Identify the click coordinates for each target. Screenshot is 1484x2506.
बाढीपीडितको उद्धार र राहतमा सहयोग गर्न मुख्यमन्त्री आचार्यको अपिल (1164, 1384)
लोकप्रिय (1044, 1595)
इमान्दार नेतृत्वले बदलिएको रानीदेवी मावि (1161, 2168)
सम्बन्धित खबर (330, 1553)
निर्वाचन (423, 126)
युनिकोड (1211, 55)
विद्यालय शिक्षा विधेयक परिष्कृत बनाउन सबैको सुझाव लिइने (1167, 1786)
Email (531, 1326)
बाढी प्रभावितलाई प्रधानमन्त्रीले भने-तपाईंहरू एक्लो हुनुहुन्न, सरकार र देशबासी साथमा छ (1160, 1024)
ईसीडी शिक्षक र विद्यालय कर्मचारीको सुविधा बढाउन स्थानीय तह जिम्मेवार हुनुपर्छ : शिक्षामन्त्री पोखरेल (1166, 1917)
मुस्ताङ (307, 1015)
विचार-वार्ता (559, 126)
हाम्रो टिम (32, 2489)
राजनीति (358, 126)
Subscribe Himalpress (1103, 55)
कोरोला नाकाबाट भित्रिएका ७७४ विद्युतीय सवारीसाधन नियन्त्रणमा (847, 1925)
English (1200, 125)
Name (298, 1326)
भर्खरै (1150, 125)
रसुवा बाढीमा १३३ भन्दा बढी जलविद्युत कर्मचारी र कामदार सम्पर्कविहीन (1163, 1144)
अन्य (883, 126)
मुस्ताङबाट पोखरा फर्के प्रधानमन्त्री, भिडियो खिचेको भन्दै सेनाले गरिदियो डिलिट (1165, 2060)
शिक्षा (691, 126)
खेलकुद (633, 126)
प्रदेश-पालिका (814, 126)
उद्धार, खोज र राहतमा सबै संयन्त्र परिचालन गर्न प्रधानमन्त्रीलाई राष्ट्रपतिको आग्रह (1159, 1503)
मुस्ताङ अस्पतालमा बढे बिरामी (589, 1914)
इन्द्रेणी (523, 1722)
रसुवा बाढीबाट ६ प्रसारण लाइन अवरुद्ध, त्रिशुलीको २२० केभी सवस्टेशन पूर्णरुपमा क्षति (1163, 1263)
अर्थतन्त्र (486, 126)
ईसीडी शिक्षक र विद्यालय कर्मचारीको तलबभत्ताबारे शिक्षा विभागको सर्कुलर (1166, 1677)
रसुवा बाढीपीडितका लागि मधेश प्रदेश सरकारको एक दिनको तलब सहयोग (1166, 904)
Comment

────

## WORK TO COMPLETE
Print out an identical copy of the whole listing.

## ANSWER SPACE
Identify the click coordinates for each target. Screenshot is 1484x2506.
बाढीपीडितको उद्धार र राहतमा सहयोग गर्न मुख्यमन्त्री आचार्यको अपिल (1164, 1384)
लोकप्रिय (1044, 1595)
इमान्दार नेतृत्वले बदलिएको रानीदेवी मावि (1161, 2168)
सम्बन्धित खबर (330, 1553)
निर्वाचन (423, 126)
युनिकोड (1211, 55)
विद्यालय शिक्षा विधेयक परिष्कृत बनाउन सबैको सुझाव लिइने (1167, 1786)
Email (531, 1326)
बाढी प्रभावितलाई प्रधानमन्त्रीले भने-तपाईंहरू एक्लो हुनुहुन्न, सरकार र देशबासी साथमा छ (1160, 1024)
ईसीडी शिक्षक र विद्यालय कर्मचारीको सुविधा बढाउन स्थानीय तह जिम्मेवार हुनुपर्छ : शिक्षामन्त्री पोखरेल (1166, 1917)
मुस्ताङ (307, 1015)
विचार-वार्ता (559, 126)
हाम्रो टिम (32, 2489)
राजनीति (358, 126)
Subscribe Himalpress (1103, 55)
कोरोला नाकाबाट भित्रिएका ७७४ विद्युतीय सवारीसाधन नियन्त्रणमा (847, 1925)
English (1200, 125)
Name (298, 1326)
भर्खरै (1150, 125)
रसुवा बाढीमा १३३ भन्दा बढी जलविद्युत कर्मचारी र कामदार सम्पर्कविहीन (1163, 1144)
अन्य (883, 126)
मुस्ताङबाट पोखरा फर्के प्रधानमन्त्री, भिडियो खिचेको भन्दै सेनाले गरिदियो डिलिट (1165, 2060)
शिक्षा (691, 126)
खेलकुद (633, 126)
प्रदेश-पालिका (814, 126)
उद्धार, खोज र राहतमा सबै संयन्त्र परिचालन गर्न प्रधानमन्त्रीलाई राष्ट्रपतिको आग्रह (1159, 1503)
मुस्ताङ अस्पतालमा बढे बिरामी (589, 1914)
इन्द्रेणी (523, 1722)
रसुवा बाढीबाट ६ प्रसारण लाइन अवरुद्ध, त्रिशुलीको २२० केभी सवस्टेशन पूर्णरुपमा क्षति (1163, 1263)
अर्थतन्त्र (486, 126)
ईसीडी शिक्षक र विद्यालय कर्मचारीको तलबभत्ताबारे शिक्षा विभागको सर्कुलर (1166, 1677)
रसुवा बाढीपीडितका लागि मधेश प्रदेश सरकारको एक दिनको तलब सहयोग (1166, 904)
Comment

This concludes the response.